Okunma sayısına göre beğenme sayısı çok çok düşük beğenmeyen bir insan okumaz diye düşünüyorum ama okuduğunuza göre beğeniyorsunuz keşke oyda verseniz hiç bir şey eksilmez emek verilen bir şey değer görmeyince insanın da yazma hevesi kalmıyor o 16. Bölüm sadece iki beğeni aldı beğenenlere teşekkür ediyorum beğenmeyip okuyanlarada rica ediyorum emeğe saygı lütfen şart koşmayı asla sevmem size bu kadar oy gelmezse diğer bölüm gelmiyecek demiyorum sizi vicdanınızla bırakıyorum emeğe değer vereceğinizi düşünüyorum iyi okumalar:))
Elinde ki ilaçlar hamile kalmamak için kullandığım haplardı Allah kahretsin bu kız bunları nasıl buldu.
"Çavşin hanım bu ilaçlar"
"Sanane Esma seni ne ilgilendirir odama izinsiz girme cürretini kim verdi sana"
"Oo küçük hanımın dili açılmış Çavşin bunların ne olduğunu senden daha iyi biliyorum Devran ağa bunu duysa ne olur biliyorsundur sonun ne olur hiç düşündün mü?"
"Ne ima ediyorsun Esma ilaçlar bacağım için kullanıyorum" Allah'ım ne olur anlamasın lütfen lütfen
"Karşında kendin gibi çocuk mu var sanıyorsun hamile kalmamak için kullanıyorsun merak etme senin hamile kalmamanı senden daha çok istiyorum"
"Söylemiyeceksin demi kimseye"
"Dediklerimi yaparsan elbette söylemem" ah Çavşin bu kurnaz kızın oyuncağı olacaksın
"Ne istiyorsun"
"Gitmeni Devran'ın tek benim kocam olmasını bu konağın hanımağası olmak tek çocuk benim vermem erkek bir evlat vermek"
"Merak etme bende bunlara meraklı değilim bende gitmek istiyorum bunların hepsi senin olsun hiç biri umrunda
"Güzellll benden haber bekle küçük yakında defolum gidiceksin bende bu konağın Devran'ımın tek gelini olucam"
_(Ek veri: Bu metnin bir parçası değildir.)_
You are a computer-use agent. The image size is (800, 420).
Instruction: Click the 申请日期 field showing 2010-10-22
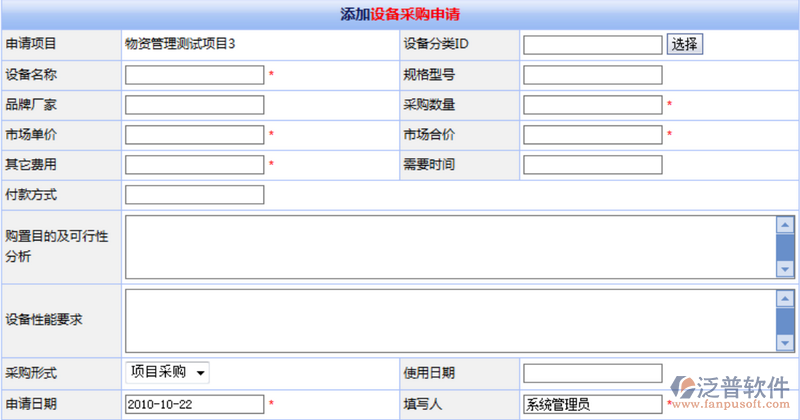[195, 404]
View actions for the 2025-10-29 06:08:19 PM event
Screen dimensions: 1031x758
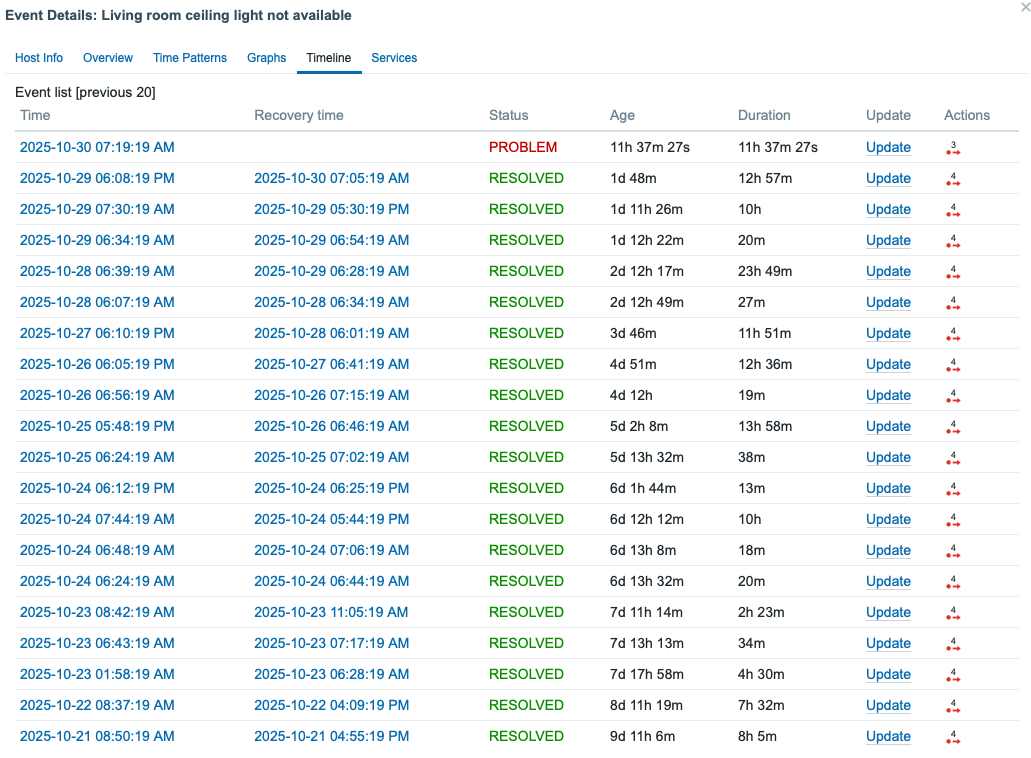953,178
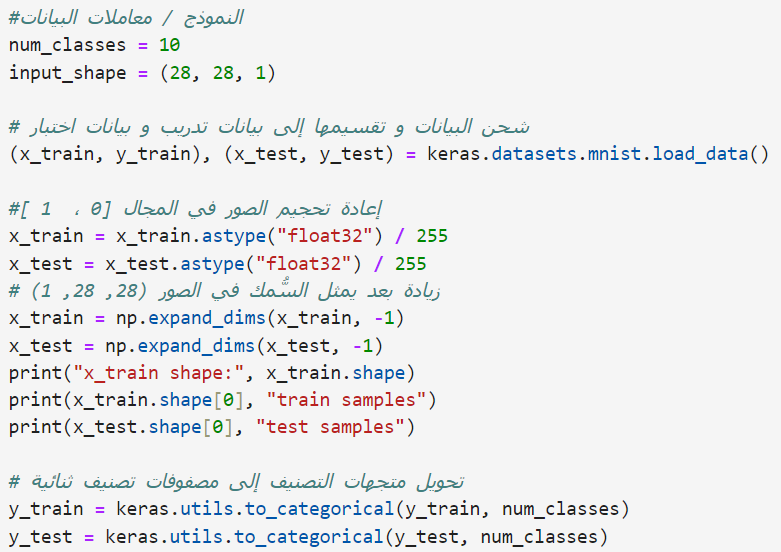Screen dimensions: 781x552
Task: Click the first expand_dims function name
Action: pyautogui.click(x=207, y=318)
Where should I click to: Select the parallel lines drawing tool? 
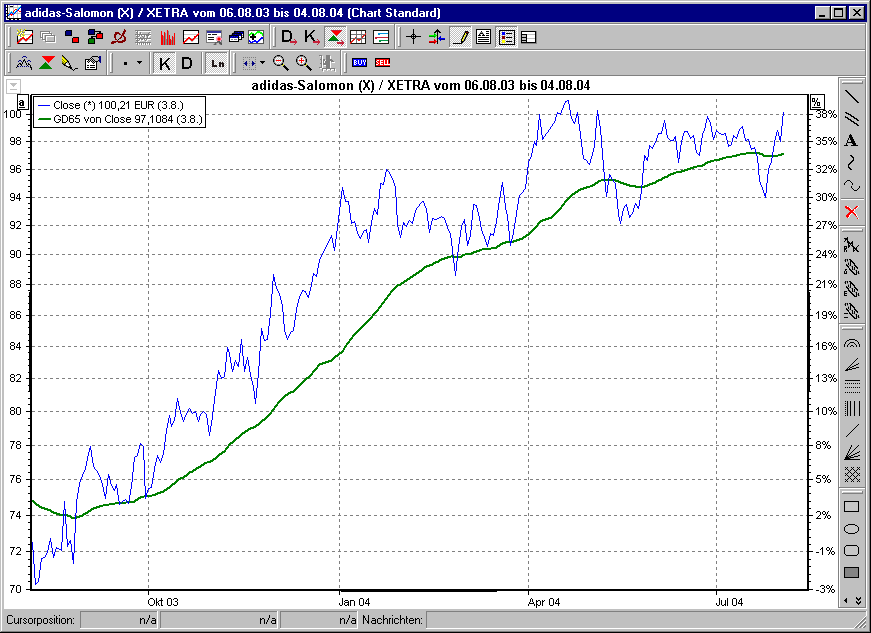coord(852,117)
Diyip odadan çıkıp gitti daha 20 yaşında bir kız okumak gibi bir şansı varken neden böyle hayaller neden kuma gelmek insanlar ne kadar garip keşke Esma'nın yerinde olup okuya bilseydim ne çok isterdim ailemin destek olmasını bunlara sahip olmayı isterken bunların tam tersine sahiptim sahip bile değildim bu ne acı bir durumdu kendi hayatımı böyle bir düzene sokabilirdim bunun için çabalıyacaktım. Ilaçları saklayıp dağıtılan odamı topladım akşam yemeğime yardıma aşağıya indim. Mutfaktaydı herkes Rojen babaanne fatir yapıyordu nede severim aklıma annem geldi özlemiştim beraber yemek yapmayı,kokusunu,Çavşin'im demesini,uyandırmasını,öpmesini herşeyini çok özlemiştim. Gözlerimden yaşlar düşmeye başlamıştı.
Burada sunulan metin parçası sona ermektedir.